Margaret saw it—the flicker of fear, the c***k in his armor. She remembered him as a boy, building toy ships and lining them neatly across his bedroom floor, telling her he would one day command a fleet greater than his grandfather’s. He had been brilliant, relentless—but he had laughed then. He had been warm. When had that light gone out of him?
Finally, she rose, her eyes still fixed on him. “Your walls won’t protect you from loneliness.”
She touched his shoulder lightly, her hand lingering for just a moment. Then she left, her footsteps fading down the hall, swallowed by the silence of the mansion.
Richard remained alone.
The whisky glass sat untouched beside him. He pressed his fingers to his temple as another surge of pain tore through his skull. His breath hissed between his teeth.
Memories flickered in his mind:
Being fifteen, collapsing on the school field from a sudden wave of weakness.
Sitting in a sterile hospital room at twenty-one, the doctor’s words slicing through him: degenerative, progressive, possibly terminal.

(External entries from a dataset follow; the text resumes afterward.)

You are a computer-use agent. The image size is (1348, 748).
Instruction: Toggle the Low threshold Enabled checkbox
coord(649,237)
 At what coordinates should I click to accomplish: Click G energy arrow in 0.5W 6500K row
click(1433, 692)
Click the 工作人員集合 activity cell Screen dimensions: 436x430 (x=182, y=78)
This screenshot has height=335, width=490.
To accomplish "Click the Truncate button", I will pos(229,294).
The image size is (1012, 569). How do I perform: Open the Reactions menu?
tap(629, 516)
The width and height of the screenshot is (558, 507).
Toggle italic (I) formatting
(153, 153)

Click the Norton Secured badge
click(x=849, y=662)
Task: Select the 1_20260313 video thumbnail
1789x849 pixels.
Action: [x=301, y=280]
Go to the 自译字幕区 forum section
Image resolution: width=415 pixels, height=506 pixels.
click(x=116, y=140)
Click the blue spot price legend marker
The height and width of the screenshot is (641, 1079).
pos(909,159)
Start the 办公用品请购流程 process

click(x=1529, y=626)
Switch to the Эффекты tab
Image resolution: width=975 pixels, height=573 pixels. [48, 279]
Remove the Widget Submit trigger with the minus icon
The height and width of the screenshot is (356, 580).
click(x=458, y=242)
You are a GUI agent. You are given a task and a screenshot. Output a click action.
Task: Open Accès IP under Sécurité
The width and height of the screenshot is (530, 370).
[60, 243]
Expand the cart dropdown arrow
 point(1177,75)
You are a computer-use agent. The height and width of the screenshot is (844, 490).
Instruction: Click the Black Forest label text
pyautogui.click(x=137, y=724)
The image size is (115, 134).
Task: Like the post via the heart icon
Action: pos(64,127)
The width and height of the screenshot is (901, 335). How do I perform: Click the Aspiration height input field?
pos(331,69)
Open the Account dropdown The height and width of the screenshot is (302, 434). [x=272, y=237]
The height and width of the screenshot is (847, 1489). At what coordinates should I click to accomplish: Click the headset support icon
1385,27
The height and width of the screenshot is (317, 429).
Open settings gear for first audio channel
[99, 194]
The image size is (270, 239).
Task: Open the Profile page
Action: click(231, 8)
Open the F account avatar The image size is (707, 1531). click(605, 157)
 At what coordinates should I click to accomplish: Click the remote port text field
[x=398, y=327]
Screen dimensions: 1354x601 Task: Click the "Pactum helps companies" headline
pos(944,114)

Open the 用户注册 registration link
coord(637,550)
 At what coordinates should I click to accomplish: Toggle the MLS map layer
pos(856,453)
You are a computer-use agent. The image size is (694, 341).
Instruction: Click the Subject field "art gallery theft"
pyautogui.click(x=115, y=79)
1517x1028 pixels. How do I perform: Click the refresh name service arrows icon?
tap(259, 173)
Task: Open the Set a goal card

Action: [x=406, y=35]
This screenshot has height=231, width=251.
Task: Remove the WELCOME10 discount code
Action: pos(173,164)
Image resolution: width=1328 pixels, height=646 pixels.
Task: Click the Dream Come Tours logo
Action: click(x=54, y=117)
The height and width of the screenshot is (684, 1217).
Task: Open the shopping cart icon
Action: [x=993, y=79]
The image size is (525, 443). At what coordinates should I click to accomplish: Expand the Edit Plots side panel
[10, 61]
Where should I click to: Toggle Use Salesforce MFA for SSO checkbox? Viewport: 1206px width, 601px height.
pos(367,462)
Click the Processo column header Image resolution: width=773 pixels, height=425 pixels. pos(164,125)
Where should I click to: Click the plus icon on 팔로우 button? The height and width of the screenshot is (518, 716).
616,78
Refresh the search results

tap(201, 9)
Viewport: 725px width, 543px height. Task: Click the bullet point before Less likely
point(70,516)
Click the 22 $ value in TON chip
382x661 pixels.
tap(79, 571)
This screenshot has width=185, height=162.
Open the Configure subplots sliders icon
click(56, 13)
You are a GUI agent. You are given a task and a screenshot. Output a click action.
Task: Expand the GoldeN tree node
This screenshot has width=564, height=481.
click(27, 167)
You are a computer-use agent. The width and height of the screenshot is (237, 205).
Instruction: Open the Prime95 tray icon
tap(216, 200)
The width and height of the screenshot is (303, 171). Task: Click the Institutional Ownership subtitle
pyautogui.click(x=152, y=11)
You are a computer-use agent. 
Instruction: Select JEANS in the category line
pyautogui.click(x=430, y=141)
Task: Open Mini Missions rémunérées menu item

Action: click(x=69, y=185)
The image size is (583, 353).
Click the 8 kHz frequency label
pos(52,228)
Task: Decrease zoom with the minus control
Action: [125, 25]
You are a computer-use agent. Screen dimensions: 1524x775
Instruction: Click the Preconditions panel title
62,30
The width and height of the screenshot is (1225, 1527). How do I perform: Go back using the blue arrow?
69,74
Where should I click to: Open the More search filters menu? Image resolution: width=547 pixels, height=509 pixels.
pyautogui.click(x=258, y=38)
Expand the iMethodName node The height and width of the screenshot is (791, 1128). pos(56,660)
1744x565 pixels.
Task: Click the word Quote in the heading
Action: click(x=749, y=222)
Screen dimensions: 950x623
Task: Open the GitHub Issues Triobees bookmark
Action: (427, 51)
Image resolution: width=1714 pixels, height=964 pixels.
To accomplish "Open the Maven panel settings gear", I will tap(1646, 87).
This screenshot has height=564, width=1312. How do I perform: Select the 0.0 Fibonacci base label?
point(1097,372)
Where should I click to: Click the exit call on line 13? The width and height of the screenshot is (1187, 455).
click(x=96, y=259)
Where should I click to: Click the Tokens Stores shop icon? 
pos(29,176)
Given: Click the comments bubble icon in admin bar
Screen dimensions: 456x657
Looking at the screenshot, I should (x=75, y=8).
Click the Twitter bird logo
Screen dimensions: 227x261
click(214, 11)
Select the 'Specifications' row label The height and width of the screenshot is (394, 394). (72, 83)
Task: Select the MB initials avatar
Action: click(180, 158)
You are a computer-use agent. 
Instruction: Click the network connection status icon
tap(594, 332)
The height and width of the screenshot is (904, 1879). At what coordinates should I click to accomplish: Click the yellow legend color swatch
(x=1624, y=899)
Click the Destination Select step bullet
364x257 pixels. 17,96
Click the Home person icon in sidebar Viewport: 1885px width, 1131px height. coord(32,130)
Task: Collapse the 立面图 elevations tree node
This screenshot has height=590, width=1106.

Standing in the first office of High Waters, furniture secondhand, phones barely working, vowing he would prove everyone wrong.
Shaking hands with foreign investors a decade later, wearing the mask of the unbreakable businessman, while hiding the truth that his body was failing.
Every decision he had made was shaped by those moments. He had built walls of steel and glass, filled bank accounts with numbers that meant nothing, conquered industries to silence his fear. And yet, none of it mattered when the nights grew long and the pain refused to relent.
The house was silent. Too silent.
He tilted his head back against the chair and whispered words he never allowed himself to say out loud.
“I don’t want to die.”
The admission echoed in the emptiness, fragile and human. No boardroom, no empire, no reputation could shield him from that truth.
For the first time in a long time, Richard Denis—the Ice King of Victoria City, the self-made titan—let himself feel it.
He was alone. Terribly, achingly alone.